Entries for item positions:

^^^^^^^^

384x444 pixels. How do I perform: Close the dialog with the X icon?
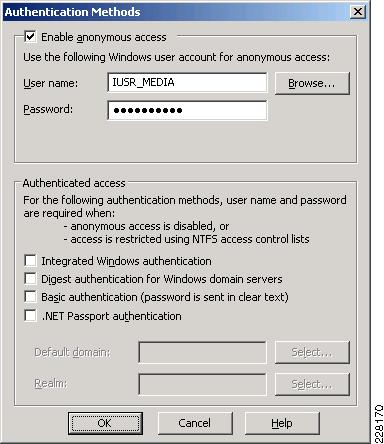pyautogui.click(x=358, y=12)

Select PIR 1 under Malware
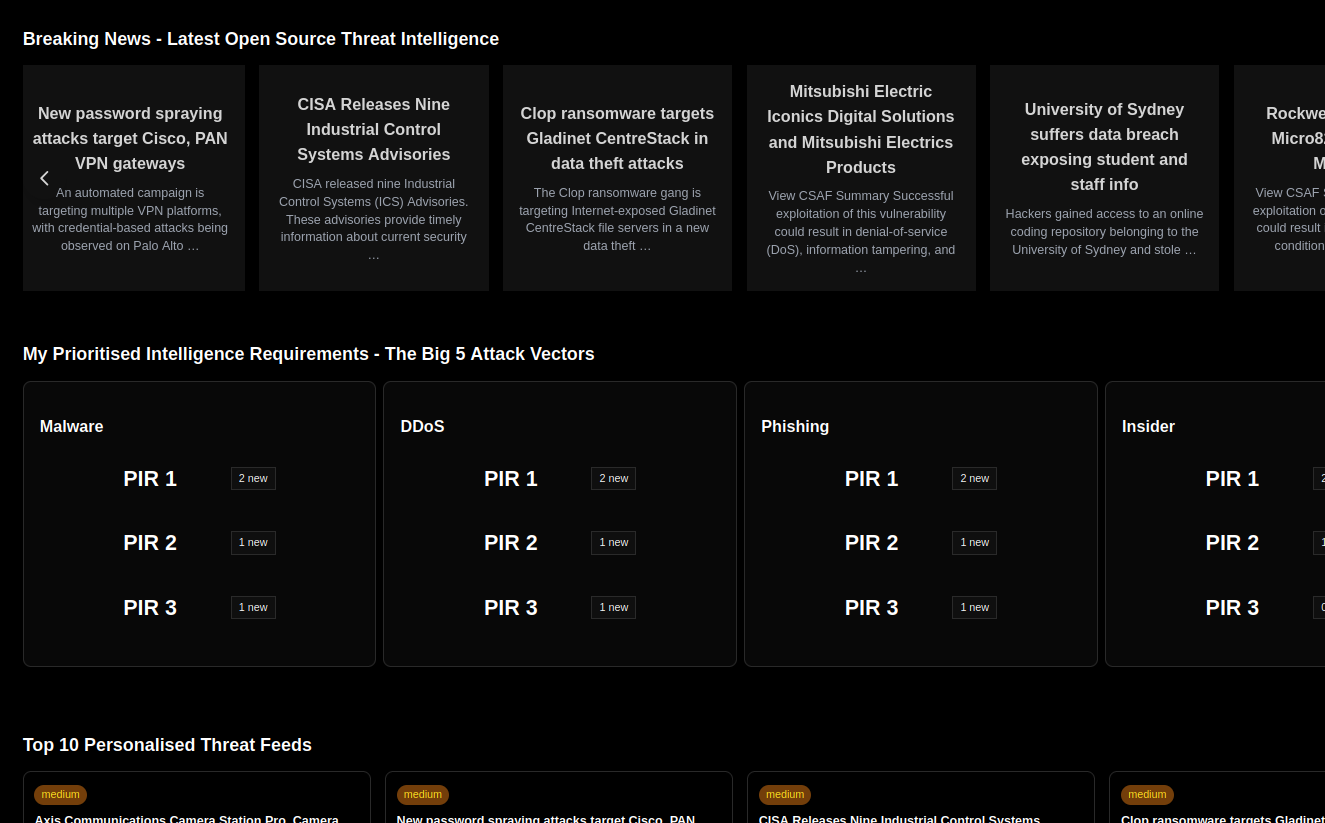click(150, 479)
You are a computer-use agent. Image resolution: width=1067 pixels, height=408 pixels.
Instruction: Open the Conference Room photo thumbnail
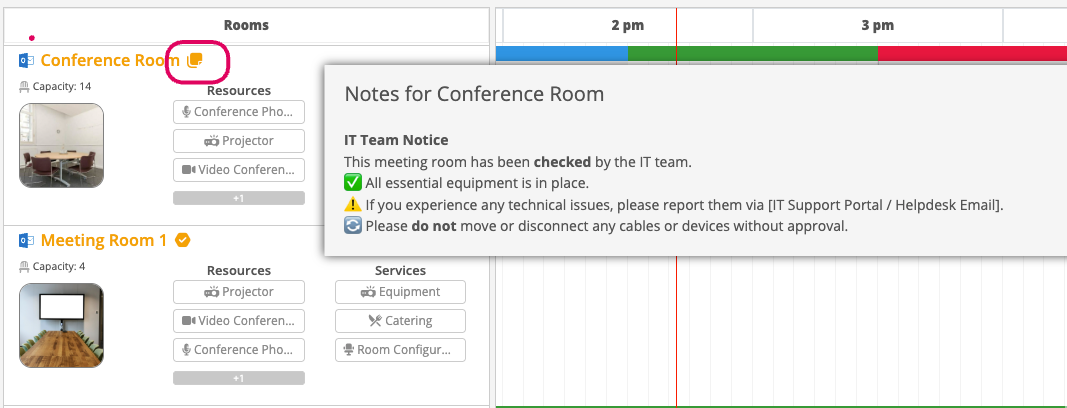pos(61,146)
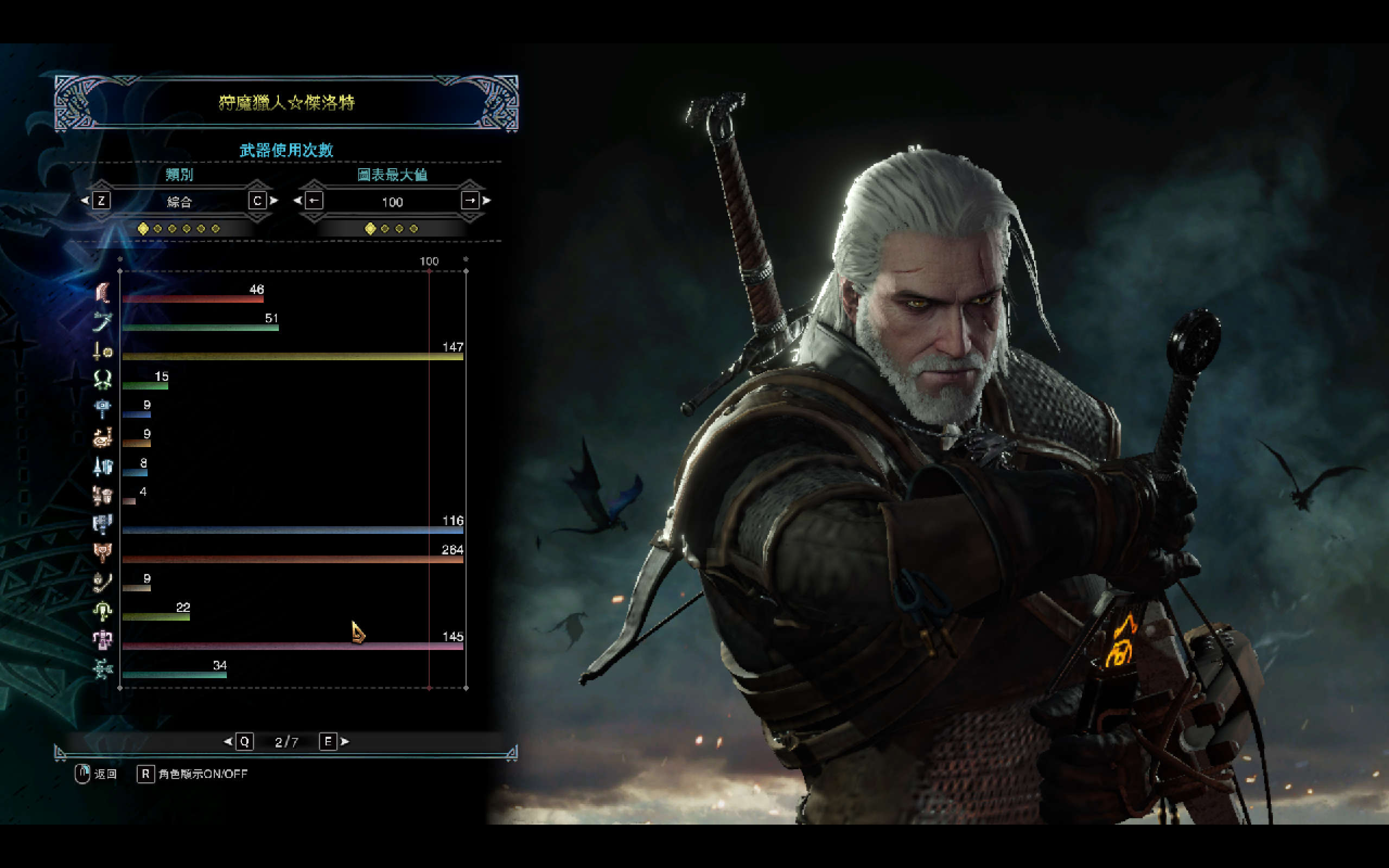Click the Dual Blades weapon icon
This screenshot has height=868, width=1389.
point(102,379)
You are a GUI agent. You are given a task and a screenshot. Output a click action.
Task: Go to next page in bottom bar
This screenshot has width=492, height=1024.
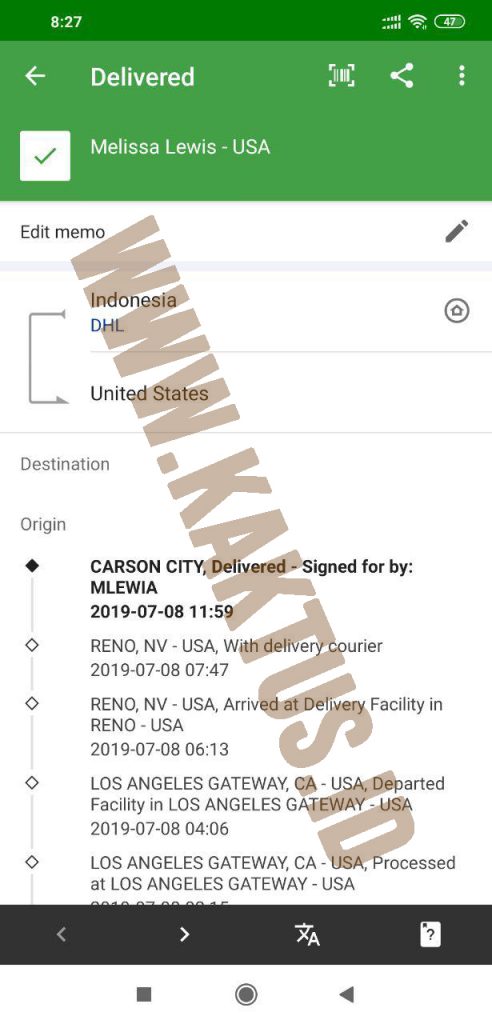coord(184,935)
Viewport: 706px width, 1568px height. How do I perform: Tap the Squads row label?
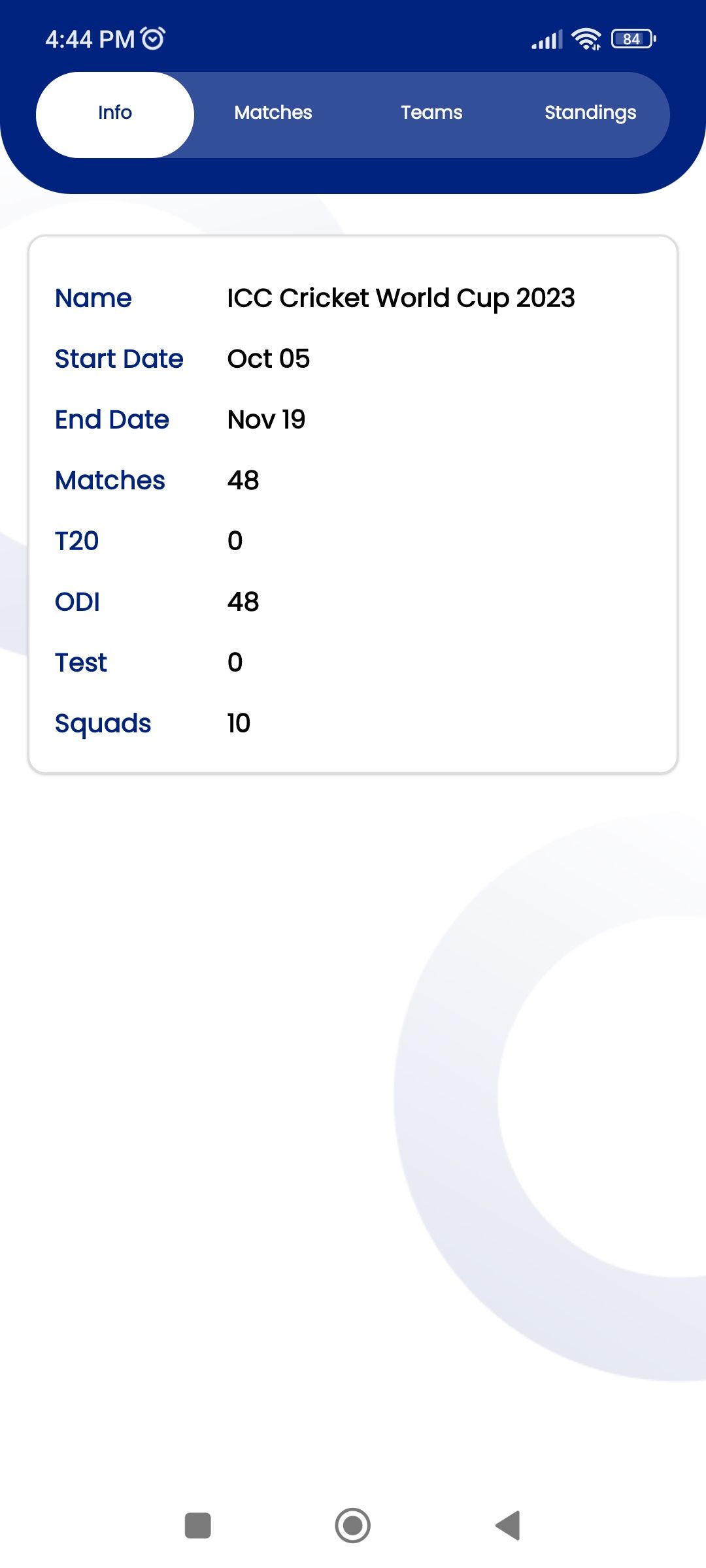(x=103, y=723)

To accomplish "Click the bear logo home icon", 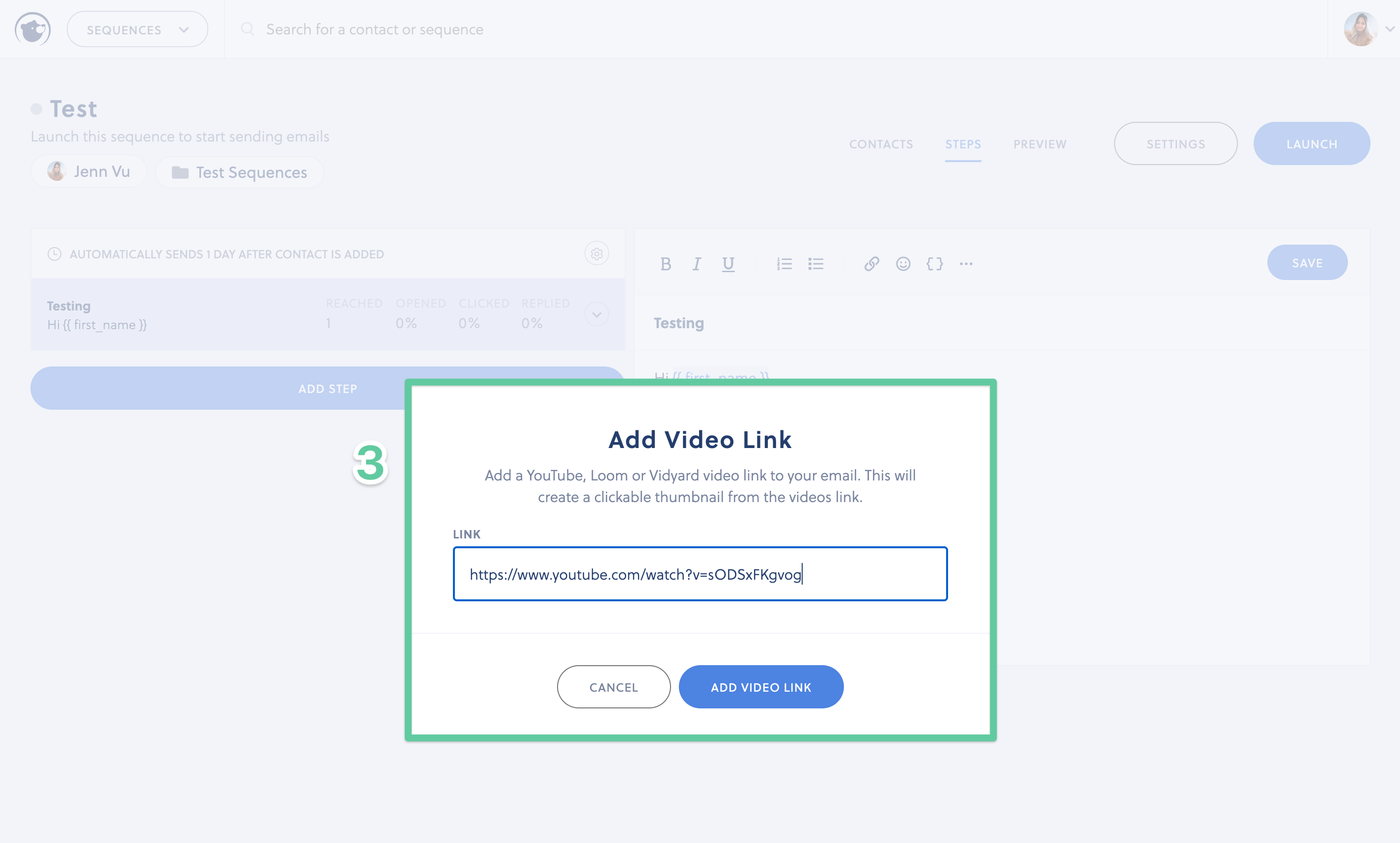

^^^^^^^^

Present every one of the lines above as a Markdown table with the columns "Number" and "Line," numbering each row and leaving out the blank lines. Do not include the pictures in the table.

Reply:
| Number | Line |
|---|---|
| 1 | 384x444 pixels. How do I perform: Close the dialog with the X icon? |
| 2 | pyautogui.click(x=358, y=12) |
| 3 | Select PIR 1 under Malware |
| 4 | click(150, 479) |
| 5 | You are a computer-use agent. Image resolution: width=1067 pixels, height=408 pixels. |
| 6 | Instruction: Open the Conference Room photo thumbnail |
| 7 | pos(61,146) |
| 8 | Click the Dual Blades weapon icon |
| 9 | This screenshot has height=868, width=1389. |
| 10 | point(102,379) |
| 11 | You are a GUI agent. You are given a task and a screenshot. Output a click action. |
| 12 | Task: Go to next page in bottom bar |
| 13 | This screenshot has width=492, height=1024. |
| 14 | coord(184,935) |
| 15 | Viewport: 706px width, 1568px height. How do I perform: Tap the Squads row label? |
| 16 | (x=103, y=723) |
| 17 | To accomplish "Click the bear logo home icon",  |